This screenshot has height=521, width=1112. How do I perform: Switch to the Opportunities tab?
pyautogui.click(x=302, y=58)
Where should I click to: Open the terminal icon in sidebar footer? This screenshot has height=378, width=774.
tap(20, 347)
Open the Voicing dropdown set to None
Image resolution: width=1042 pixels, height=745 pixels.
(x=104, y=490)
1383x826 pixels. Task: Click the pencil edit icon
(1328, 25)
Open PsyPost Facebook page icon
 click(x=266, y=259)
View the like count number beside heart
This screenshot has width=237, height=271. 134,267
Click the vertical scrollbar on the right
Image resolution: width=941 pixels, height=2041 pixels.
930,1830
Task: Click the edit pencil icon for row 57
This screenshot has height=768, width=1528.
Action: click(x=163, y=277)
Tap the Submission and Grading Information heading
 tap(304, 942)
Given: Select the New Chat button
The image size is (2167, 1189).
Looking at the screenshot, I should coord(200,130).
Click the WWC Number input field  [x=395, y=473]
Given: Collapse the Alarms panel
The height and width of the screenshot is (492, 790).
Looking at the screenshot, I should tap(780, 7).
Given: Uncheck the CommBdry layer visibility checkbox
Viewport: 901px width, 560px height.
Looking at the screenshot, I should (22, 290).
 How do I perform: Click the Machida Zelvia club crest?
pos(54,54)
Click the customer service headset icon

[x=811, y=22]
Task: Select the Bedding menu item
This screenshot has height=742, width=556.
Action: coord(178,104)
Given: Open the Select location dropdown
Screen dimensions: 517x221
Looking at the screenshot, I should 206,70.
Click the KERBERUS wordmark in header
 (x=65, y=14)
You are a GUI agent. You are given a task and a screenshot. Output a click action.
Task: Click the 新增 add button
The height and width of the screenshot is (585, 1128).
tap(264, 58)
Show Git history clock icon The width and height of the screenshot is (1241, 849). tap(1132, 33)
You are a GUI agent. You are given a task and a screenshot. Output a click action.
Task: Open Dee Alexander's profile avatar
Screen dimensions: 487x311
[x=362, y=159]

──────────────────────────────

_Exercise directions_
Reproduce each line of the material exactly as given.

_Answer section_
This screenshot has height=521, width=1112. How do I perform: Switch to the Opportunities tab?
pyautogui.click(x=302, y=58)
Where should I click to: Open the terminal icon in sidebar footer? This screenshot has height=378, width=774.
tap(20, 347)
Open the Voicing dropdown set to None
Image resolution: width=1042 pixels, height=745 pixels.
(x=104, y=490)
1383x826 pixels. Task: Click the pencil edit icon
(1328, 25)
Open PsyPost Facebook page icon
 click(x=266, y=259)
View the like count number beside heart
This screenshot has width=237, height=271. 134,267
Click the vertical scrollbar on the right
Image resolution: width=941 pixels, height=2041 pixels.
930,1830
Task: Click the edit pencil icon for row 57
This screenshot has height=768, width=1528.
Action: click(x=163, y=277)
Tap the Submission and Grading Information heading
 tap(304, 942)
Given: Select the New Chat button
The image size is (2167, 1189).
Looking at the screenshot, I should coord(200,130).
Click the WWC Number input field  [x=395, y=473]
Given: Collapse the Alarms panel
The height and width of the screenshot is (492, 790).
Looking at the screenshot, I should tap(780, 7).
Given: Uncheck the CommBdry layer visibility checkbox
Viewport: 901px width, 560px height.
Looking at the screenshot, I should (22, 290).
 How do I perform: Click the Machida Zelvia club crest?
pos(54,54)
Click the customer service headset icon

[x=811, y=22]
Task: Select the Bedding menu item
This screenshot has height=742, width=556.
Action: coord(178,104)
Given: Open the Select location dropdown
Screen dimensions: 517x221
Looking at the screenshot, I should 206,70.
Click the KERBERUS wordmark in header
 (x=65, y=14)
You are a GUI agent. You are given a task and a screenshot. Output a click action.
Task: Click the 新增 add button
The height and width of the screenshot is (585, 1128).
tap(264, 58)
Show Git history clock icon The width and height of the screenshot is (1241, 849). tap(1132, 33)
You are a GUI agent. You are given a task and a screenshot. Output a click action.
Task: Open Dee Alexander's profile avatar
Screen dimensions: 487x311
[x=362, y=159]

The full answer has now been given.